Neal is sailing aboard the JOIDES Resolution, a riserless drilling vessel operated by the Integrated Ocean Drilling Program for scientific exploration of the ocean floor. The Resolution left a Singapore shipyard in January for initial sea trials after being completely refurbished and modernized.
In his role as a member of the redesign task force and now chair of the readiness assessment team, Neal leads the group of scientists responsible for determining if the Resolution is ready to resume international operations.
The team is putting the ship’s drilling, coring, logging and science systems through vigorous testing during additional sea trials on the Ontong Java Peninsula, a huge undersea plateau located in the Pacific Ocean, lying north of the Solomon Islands.
Once the Resolution is certified, it will travel to Honolulu for its first expedition: the Pacific Equatorial Age Transect. During this first project, in which they will target eight different sites within a 3-degree latitudinal window, the researchers hope toobtain a sedimentary archive for time periods immediately after the Paleocene/Eocene boundary event through the Miocene period (from 34 million to 5 million years ago).
The JOIDES Resolution began operations in 1978 as an oil exploration vessel. After being converted for scientific research in 1985, it became part of the Ocean Drilling Program (now the Integrated Ocean Drilling Program), where it continued its efforts through 2005. In addition to a crew of 65, a typical ship’s compliment consists of up to 50 scientists and technicians.
The ship was named for the HMS Resolution, which sailed under the command of Capt. James Cook more than 200 years ago, exploring the Pacific Ocean and the Antarctic region.
In addition to Neal, the team includes R. Mark Leckie, University of Massachusetts; Kathleen Marsaglia, California State University at Northridge; Kitty L. Milliken, University of Texas; Kristen St. John, James Madison University; and Roy Wilkes, University of Hawaii.

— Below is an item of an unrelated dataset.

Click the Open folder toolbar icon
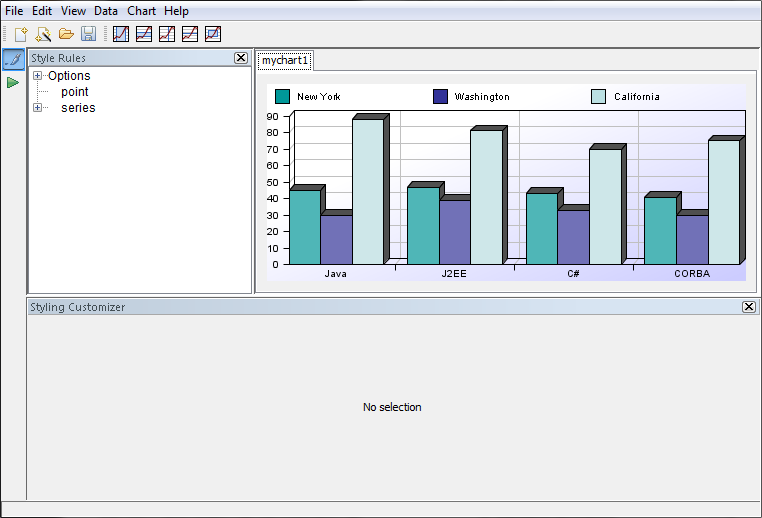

A faculty member since 1990, Neal is a member of the Mineralogical Society of America, Geological Society of America, Geochemical Society, American Geophysical Union, American Association for the Advancement of Science, and National Association of Geoscience Teachers. He also recently was appointed by NASA to the agency’s Lunar Science Institute.
Prior to joining the Notre Dame faculty, Neal served as a visiting scientist at the Johnson Space Center, a Fulbright and research associate at the University of Tennessee, and as a lecturer at the University of East Anglia.
He earned a bachelor’s degree in geology from the University of Leicester in 1982 and a doctorate in geology and geochemistry from the University of Leeds in 1986.